Nicolas Laisné architecte : "Toujours plus de terrasses et de balcons, même dans les bureaux"

Interview

Parmi les tendances que la crise sanitaire a confirmées, l’importance accordée aux espaces extérieurs est criante, qu’il s’agisse d’immobilier tertiaire ou d’habitat. À Nice, Nicolas Laisné a livré un immeuble où les terrasses et les balcons représentent 25 % de la surface totale.

Quelles tendances voyez-vous s’affirmer en matière d’immobilier tertiaire depuis la crise ?

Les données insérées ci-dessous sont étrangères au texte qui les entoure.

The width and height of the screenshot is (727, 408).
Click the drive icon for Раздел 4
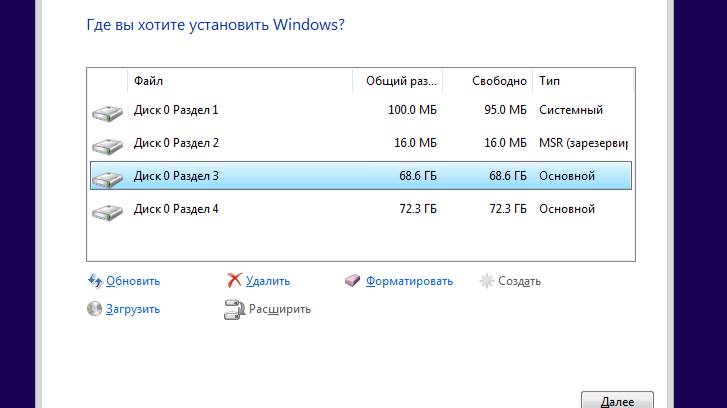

Les espaces extérieurs, dont j’ai fait l’une de mes marques de fabrique depuis des années, et qui étaient encore souvent «optionnels» dans la tête des investisseurs sont aujourd’hui un prérequis. La crise a également accéléré la demande en construction bas carbone, notamment le bois, qui représente 80% de ce que nous faisons à l’agence. Le réemploi est également une demande, mais ce n’est pas encore vraiment massif.

Parlez-nous des espaces extérieurs : avez-vous un exemple concret en tête ?

À Nice, nous avons réalisé le bâtiment Anis, avec le promoteur Pitch. On y retrouve 25% de surfaces extérieures ! Toutes les circulations verticales se font à l’extérieur, et les ascenseurs, eux, logés dans les pignons, débouchent dans des espaces à l’air libre. Les balcons, avec plus de trois mètres de débord, apportent de l’ombre aux étages inférieurs, ce qui était une vraie demande compte tenu du climat méditerranéen. Dans ce même esprit, nous avons réalisé des bâtiments en bois, comme WoodWork ou Arboretum en Île-de-France. Ce n’est pas rien d’arriver à construire en bois, avec beaucoup de balcons, d’espaces extérieurs et de rendre le tout viable économiquement.

Quels usages en font les utilisateurs ?

Au quotidien, les circulations animent les façades et sont propices aux échanges informels. À Nice, le bureau d’étude, le promoteur et KPMG y ont installé leurs bureaux. Ce qu’ils nous disent, c’est qu’ils utilisent les espaces extérieurs pour les réunions, pour passer des coups de fil et s’isoler bien sûr. Mais aussi pour y déjeuner le midi, y faire une pause cigarette ou organiser des événement festifs. C’est un vrai lieu de vie, accessible de chaque bureau !

Les étages s’ouvrent à l’extérieur, qu’en est-il des pieds d’immeuble ?

C’est une demande très forte de la part des villes, mais aussi de nos clients, de proposer une animation des services au rez-de-chaussée : des crèches, des restaurants, des commerces qui puissent leur servir. C’est pour cela que l’on aime bien participer aux appels d’offres avec les maitres d’ouvrage, afin de se faire accompagner par ceux qui ont une vraie connaissance des besoins de la ville. Et donc adapter notre proposition. Les pistes sont en train de se brouiller : aujourd’hui, les immeubles de bureaux donnent envie d’y vivre, les employés attendent d’y ressentir une expérience. Certains me disent : « mais Anis ça ne ressemble pas à des bureaux, mais à des logements ! ».